Fahrizul pun mendahului mereka berdua, mengabaikan mereka, seakan Arya dan Fahmi bukan temannya. Tak lama kemudian Arya dan Fahmi menyusul Fahrizul, agar tak didahului oleh dosen mereka. Sesampai di kelas mereka di kelas, mereka bertiga duduk terpisah. Entah sebuah kesengajaan atau tidak, Arya duduk di antara teman-teman ceweknya. Meski begitu Arya sama sekali tak merasa canggung ataupun gugup. Ia telah terbiasa duduk di sekitar cewek-cewek ketika ia masih aktif mengikuti kegiatan OSIS di sekolah.

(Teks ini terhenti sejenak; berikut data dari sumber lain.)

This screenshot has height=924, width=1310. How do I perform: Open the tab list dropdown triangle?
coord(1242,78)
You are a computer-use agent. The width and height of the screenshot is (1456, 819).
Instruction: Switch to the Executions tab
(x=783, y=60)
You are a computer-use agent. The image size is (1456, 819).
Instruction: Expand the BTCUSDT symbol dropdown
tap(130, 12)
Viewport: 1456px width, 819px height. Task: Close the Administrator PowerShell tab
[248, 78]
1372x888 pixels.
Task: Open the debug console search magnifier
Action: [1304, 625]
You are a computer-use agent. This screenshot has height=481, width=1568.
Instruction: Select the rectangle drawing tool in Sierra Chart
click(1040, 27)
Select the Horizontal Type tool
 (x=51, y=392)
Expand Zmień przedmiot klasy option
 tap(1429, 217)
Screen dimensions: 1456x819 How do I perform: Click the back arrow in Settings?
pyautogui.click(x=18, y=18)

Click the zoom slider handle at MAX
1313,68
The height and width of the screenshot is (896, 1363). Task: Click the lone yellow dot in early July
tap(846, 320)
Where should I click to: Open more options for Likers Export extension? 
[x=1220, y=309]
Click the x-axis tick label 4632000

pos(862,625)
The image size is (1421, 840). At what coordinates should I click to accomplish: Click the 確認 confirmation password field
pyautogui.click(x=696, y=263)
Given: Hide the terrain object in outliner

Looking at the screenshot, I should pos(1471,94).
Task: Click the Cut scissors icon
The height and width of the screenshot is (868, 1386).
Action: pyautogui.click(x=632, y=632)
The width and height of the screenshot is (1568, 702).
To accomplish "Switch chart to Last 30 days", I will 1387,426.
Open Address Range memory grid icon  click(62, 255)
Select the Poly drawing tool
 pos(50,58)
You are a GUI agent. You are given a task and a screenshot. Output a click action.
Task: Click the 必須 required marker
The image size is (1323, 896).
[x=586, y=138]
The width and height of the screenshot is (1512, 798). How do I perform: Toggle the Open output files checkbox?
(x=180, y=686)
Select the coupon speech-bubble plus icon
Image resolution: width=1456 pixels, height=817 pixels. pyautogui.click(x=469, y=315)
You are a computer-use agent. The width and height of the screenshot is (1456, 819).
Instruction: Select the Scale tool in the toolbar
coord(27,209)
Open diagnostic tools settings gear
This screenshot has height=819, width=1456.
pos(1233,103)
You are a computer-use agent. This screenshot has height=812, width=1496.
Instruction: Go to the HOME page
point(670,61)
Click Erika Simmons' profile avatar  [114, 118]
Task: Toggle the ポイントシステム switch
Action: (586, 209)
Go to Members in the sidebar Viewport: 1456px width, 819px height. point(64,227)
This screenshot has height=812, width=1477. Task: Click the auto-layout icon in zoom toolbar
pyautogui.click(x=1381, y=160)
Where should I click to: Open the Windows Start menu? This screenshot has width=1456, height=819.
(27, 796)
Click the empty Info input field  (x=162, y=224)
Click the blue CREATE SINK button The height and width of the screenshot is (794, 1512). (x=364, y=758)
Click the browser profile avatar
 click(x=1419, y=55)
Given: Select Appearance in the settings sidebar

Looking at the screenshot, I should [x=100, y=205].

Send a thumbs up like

Namun Arya terdiam sedari tadi, tak mengobrol apapun pada teman di sekitarnya. Ia terus memegang handphone sembari menggulirkan layar, mengikuti apa yang sedang terjadi belakangan ini. Dan tak lupa ia biasanya suka membaca komik dengan alur cerita yang berat di pagi hari untuk memanaskan otaknya. Melihat temannya terdiam diantara para cewek, Fahrizul dan Fahmi hanya terkekeh pelan. Tak lama kemudian, dosen pengampu mata kuliah Bahasa Indonesia pun datang.

...

Selama 100 menit atau sekitar 2 SKS mata kuliah ia tempuh sejak pagi. Kini telah berakhir dan ditutup oleh dosen dengan sebuah tugas membuat jurnal mengenai masalah pendidikan di Indonesia. Dosen meninggalkan kelas setelah memberi salam kepada seluruh mahasiswa, dengan tas yang berisikan laptop besar dan beberapa alat tulis lainnya untu keperluan mengajar. Namun ukuran tas tersebut di luar nalar. Tak sedikit mahasiswa menertawakan bentuk tas dosen pengamu Bahasa Indonesia.

Berbeda dengan Arya, ia sama sekali tak mempermasalahkan hal tersebut, dan asyik sendiri dari tadi dengan handphone-nya. Tanpa disadari, kedua temannya telah kembali mengerumuninya.

"Ahh, sialan. Belum apa-apa aja udah disuruh buat jurnal. Kejam amat dosennya," gumam Fahmi mengungkap kekesalannya pada dosen barusan.

Fahrizul pun mengangguk, menyetujui keluhan Fahmi. "Aku tahu kalau kuliah emang gak sesantai sekolah, tapi gak nyangka aja sampai kayak gini. Mana baru pertemuan kedua. Baru dijelasin sedikit langsung disuruh bikin jurnal. Memang dosen terbaik."

Arya hanya mendengarkan keluhan mereka sembari membaca komik favoritnya. Ia terkekeh sendiri dan membuat Fahmi dan Fahrizul saling mengangkat bahu sembari memiringkan mulut mereka.

"Emang kamu gak merasa terbebani, Yak?" tanya Fahmi seraya memukul pelan tangannya.

Mendengar namanya dipanggil, Arya mematikan layar handphone dan menaruhnya di atas meja, lalu memandang mereka berdua. "Kalau ditanya berat apa enggak, aku pasti akan jawab berat, sebab itu faktanya. Tapi namanya kuliah emang kayak gini. Daripada banyak mengeluh, kenapa gak kalian kerjakan saja semampunya?" Arya bertanya balik pada mereka berdua yang daritadi mengeluh di dekat telinga Arya.